A Canadian trapped in the middle of an escalating war in Sudan blamed his home government on Saturday for his harrowing three-day journey out of the war-torn country, saying Ottawa has failed to provide stranded residents with a clear evacuation plan.
Hisham Mohamed, 49, was due to fly home to Welland, Ont., on April 18 but saw his flight cancelled amid growing violence between Sudan’s army and the rival paramilitary force known as the Rapid Support Forces.
He decided to make the dangerous trek out of the Sudanese capital of Khartoum after facing the prospect of running out of food and water.
Mohamed said he signed up with the Global Affairs registry of Canadian citizens the same day the fighting started one week ago, but didn’t hear anything further. After calling Global Affairs Canada daily for three or four days, he was only advised to seek shelter.
“After the fourth call with them, I decided they’re not gonna do anything,” Mohamed said in a telephone interview from the border between Sudan and Egypt. “That’s when I made my decision to make a move and try to get out of Khartoum and eventually out of Sudan.”

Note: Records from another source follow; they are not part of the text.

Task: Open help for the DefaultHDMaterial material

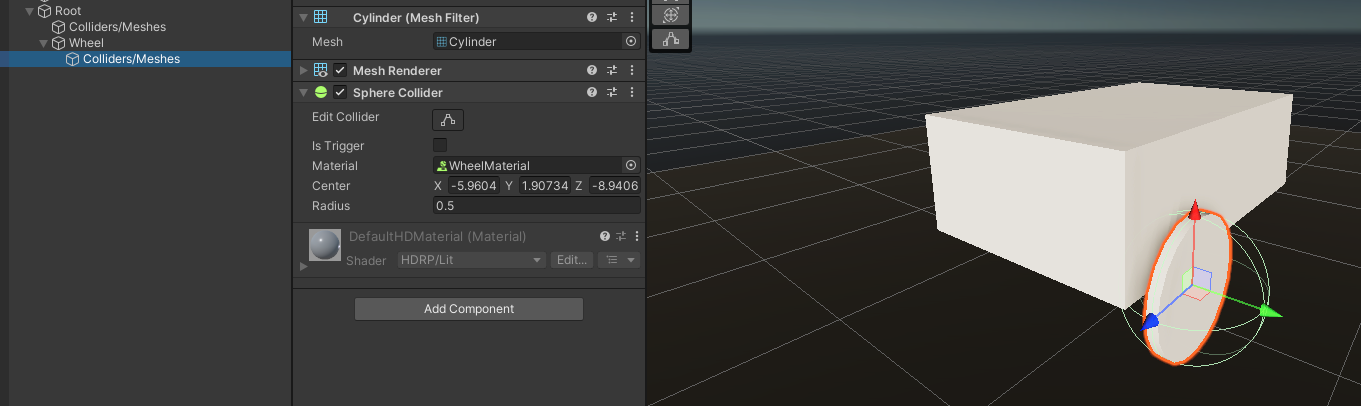Action: pyautogui.click(x=604, y=237)
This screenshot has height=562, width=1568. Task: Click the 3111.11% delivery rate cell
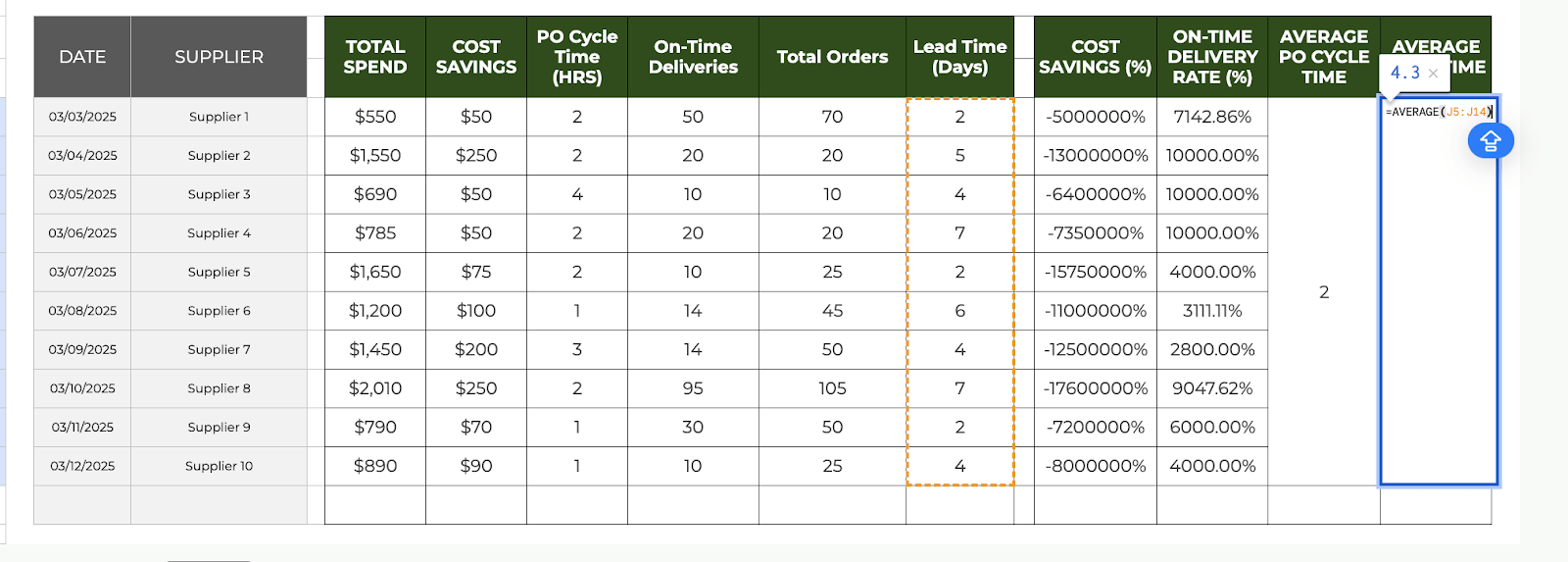(1212, 311)
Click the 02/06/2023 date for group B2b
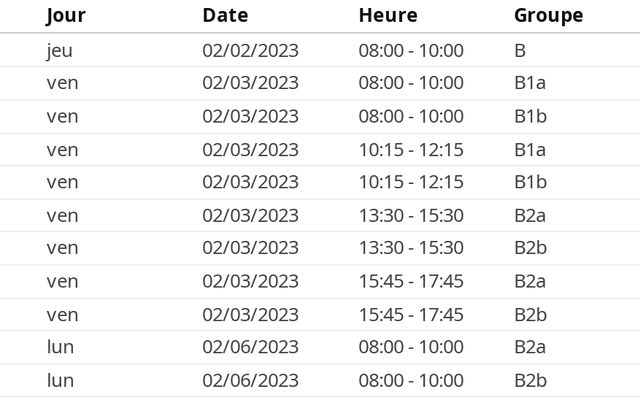640x400 pixels. [250, 380]
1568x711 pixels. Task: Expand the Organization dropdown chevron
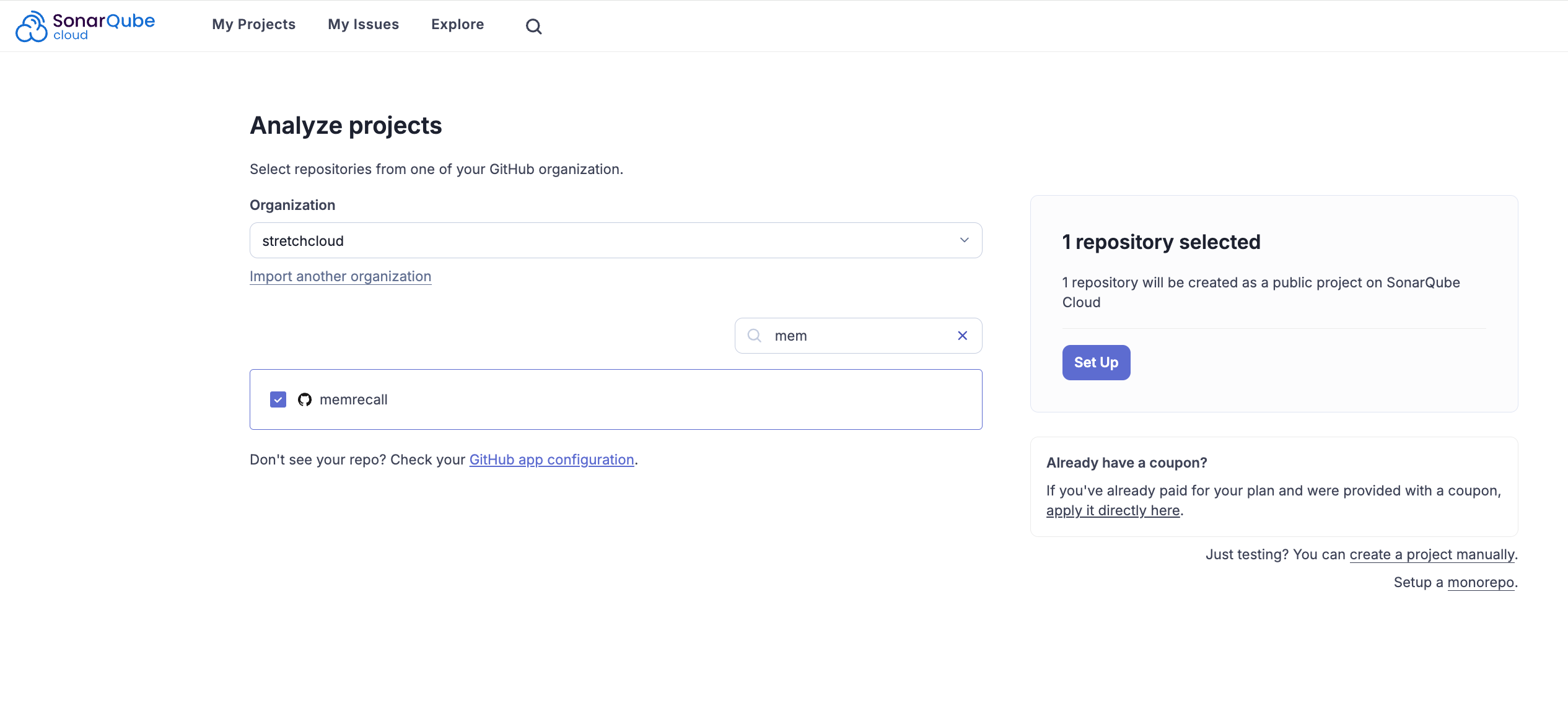point(964,240)
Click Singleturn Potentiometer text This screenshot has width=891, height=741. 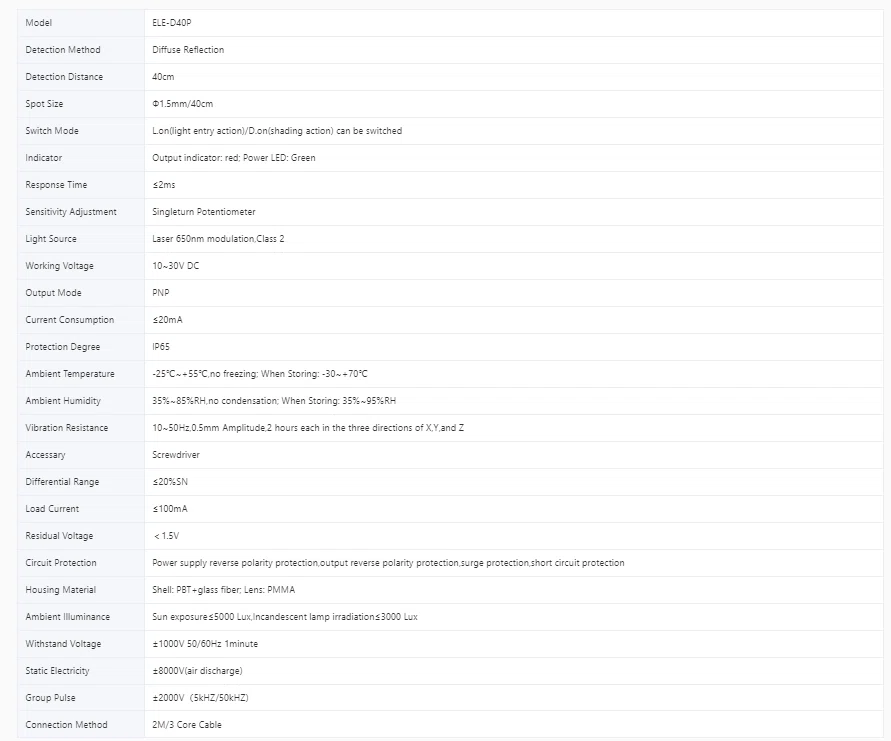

The ride to Egypt is typically seven hours but took Mohamed three days. He said the journey involved buses, pickup trucks and small vehicles, as well as an overnight stay in one location.
“Whatever you get, you just take it,” Mohamed said. “But thank God, safely I made it.”
The Sudanese army said Saturday it was coordinating efforts to evacuate foreign citizens and diplomats from four countries as fighting spilled into a second week.
Army chief Gen. Abdel Fattah Burhan said he would facilitate the evacuation of American, British, Chinese and French citizens and diplomats from Sudan after speaking with the leaders of several countries that had requested help. The White House did not immediately confirm the military’s report.
Several foreign countries, including Canada, have struggled to repatriate their citizens — many of whom are trapped in their homes as food supplies dwindle.
Global Affairs did not immediately respond to a request for comment on whether Canadians would receive evacuation help from Sudan, and Foreign Affairs Minister Mélanie Joly has previously said Canada had no way of helping trapped citizens escape the fighting. Flights have been grounded for days, and most major airports have become dangerous battlegrounds.
Mohamed, a married father of four from Ontario’s Niagara region, said even his family discouraged him from making the trip.
“But I said, OK, if I’m gonna die, let me try dying while I’m trying to escape instead of here trying to get water and they shoot me or something,” he said. “Might as well just try to get out and maybe I’m lucky, that’s how I came to this decision.”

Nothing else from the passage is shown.